Ina Opperman

By Ina Opperman

Business Journalist


Merchandise imports and exports dropped sharply at end of 2023

South Africa’s trade balance for December gives a clear picture of how the country’s logistics problems affect its imports and exports.


Merchandise imports and exports dropped sharply at the end of 2023 thanks to high oil prices, diminished commodity export receipts and increased congestion at South Africa’s ports.
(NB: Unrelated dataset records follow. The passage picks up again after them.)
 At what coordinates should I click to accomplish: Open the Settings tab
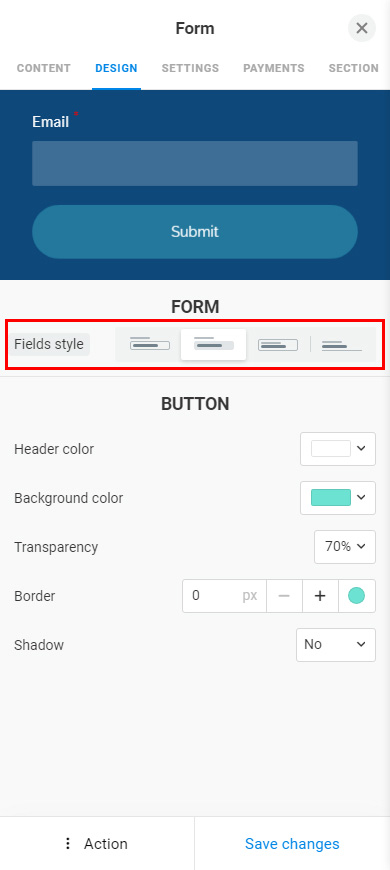190,68
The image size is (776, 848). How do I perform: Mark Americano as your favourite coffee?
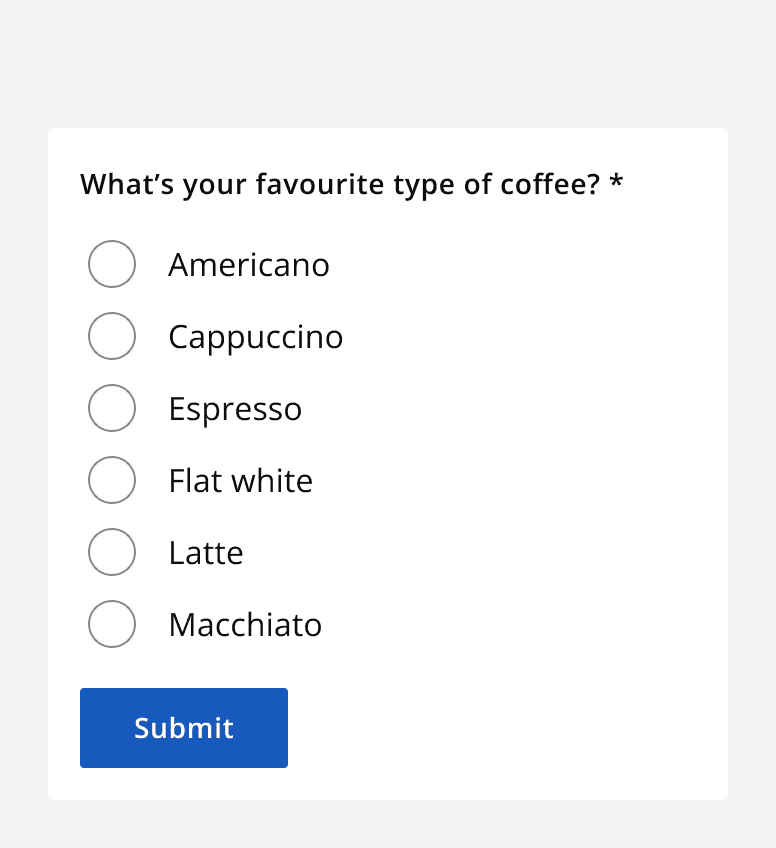pyautogui.click(x=112, y=264)
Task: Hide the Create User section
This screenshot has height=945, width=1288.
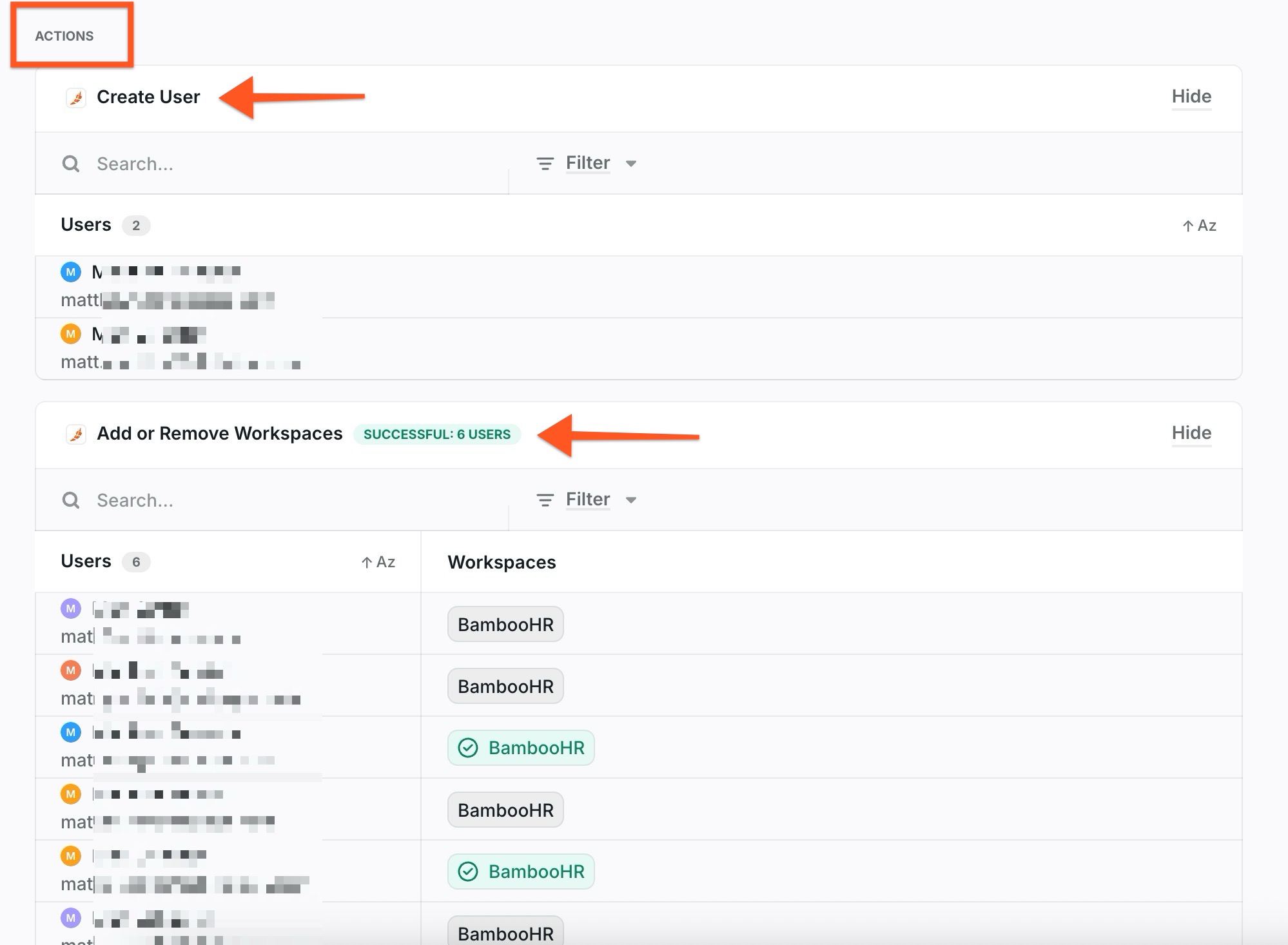Action: (1191, 97)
The country’s cumulative merchandise trade surplus for 2023 decreased to R61.0 billion from R192.0 billion in 2022.

According to Sars, the value of merchandise imports as well as exports fell sharply at the end of 2023. The latest trade statistics show that goods imports dropped by 9.0% in December compared to November to reach R149.9 billion, while exports slumped 11.5%.

In the end, South Africa had a preliminary trade surplus of R14.1 billion at the end of 2023, compared to a downwardly revised merchandise trade surplus of R20.6 billion in November.

The biggest decreases in Rand terms during December were recorded for vehicles and transport equipment that declined by 18% compared to November, precious metals and stones that declined by 16% and mineral products that decreased by 8%. These decreases coincided with the intense logistics backlogs at South Africa’s.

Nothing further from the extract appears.